Selasa, 02 September 2008

Berguru Pada Penulis Handal


“Saya sungguh percaya bahwa cara belajar untuk memulai menulis adalah dengan meniru teknik menulis mereka” (Bertand Russel)

Sewaktu saya masih kuliah saya mempunyai teman yang kerjaannya menulis ulang cerpen-cerpen yang dimuat di berbagai media massa, terutama cerpen-cerpen yang telah mendapatkan penghargaan sebagai cerpen terbaik dalam berbagai versi, seperti versi majalah Horison, Kompas, AnNida, dan yang lainnya.

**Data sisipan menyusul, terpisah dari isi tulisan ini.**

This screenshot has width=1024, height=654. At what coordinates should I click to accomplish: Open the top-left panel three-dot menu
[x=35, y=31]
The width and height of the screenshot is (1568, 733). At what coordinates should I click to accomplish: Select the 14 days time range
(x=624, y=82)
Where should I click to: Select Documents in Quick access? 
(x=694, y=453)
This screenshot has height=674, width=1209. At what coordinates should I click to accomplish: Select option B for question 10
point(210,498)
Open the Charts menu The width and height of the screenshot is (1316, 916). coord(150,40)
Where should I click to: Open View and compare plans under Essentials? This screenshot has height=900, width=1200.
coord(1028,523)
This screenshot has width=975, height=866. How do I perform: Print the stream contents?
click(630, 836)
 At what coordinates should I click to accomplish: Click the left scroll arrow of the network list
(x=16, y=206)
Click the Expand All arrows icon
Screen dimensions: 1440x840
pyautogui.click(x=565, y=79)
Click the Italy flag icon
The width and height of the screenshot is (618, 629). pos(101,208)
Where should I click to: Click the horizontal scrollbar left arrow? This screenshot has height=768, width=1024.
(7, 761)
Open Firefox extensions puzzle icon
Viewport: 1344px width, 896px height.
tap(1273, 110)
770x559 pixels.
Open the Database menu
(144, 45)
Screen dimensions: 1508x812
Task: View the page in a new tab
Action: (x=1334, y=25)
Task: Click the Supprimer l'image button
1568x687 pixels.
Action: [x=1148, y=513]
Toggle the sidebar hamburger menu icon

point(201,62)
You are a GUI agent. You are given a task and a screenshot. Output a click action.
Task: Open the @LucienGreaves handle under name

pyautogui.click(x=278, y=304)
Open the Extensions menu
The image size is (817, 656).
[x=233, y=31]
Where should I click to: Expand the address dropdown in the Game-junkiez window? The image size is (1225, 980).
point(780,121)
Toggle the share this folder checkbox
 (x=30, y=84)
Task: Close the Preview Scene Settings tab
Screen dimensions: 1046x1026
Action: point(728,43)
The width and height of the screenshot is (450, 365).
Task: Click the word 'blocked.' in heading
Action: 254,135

Hampir setiap minggu dia lakukan. Dulu saya berpikir mengapa dia melakukan itu? Untuk apa? Kenapa tidak membuat cerpen sendiri? Tapi waktu itu pertanyaan-pertanyaan tersebut tak pernah saya lontarkan pada dia, malahan aku melontarkan ejekan, “Kamu ini enggak ada kerjaan, saja. Tulisan kok ditulis ulang lagi”. Setelah waktu berlalu kurang-lebih satu tahun, tiba-tiba saja aku sering mendapatkan cerpen dia dimuat di mana-mana, terutama di koran lokal.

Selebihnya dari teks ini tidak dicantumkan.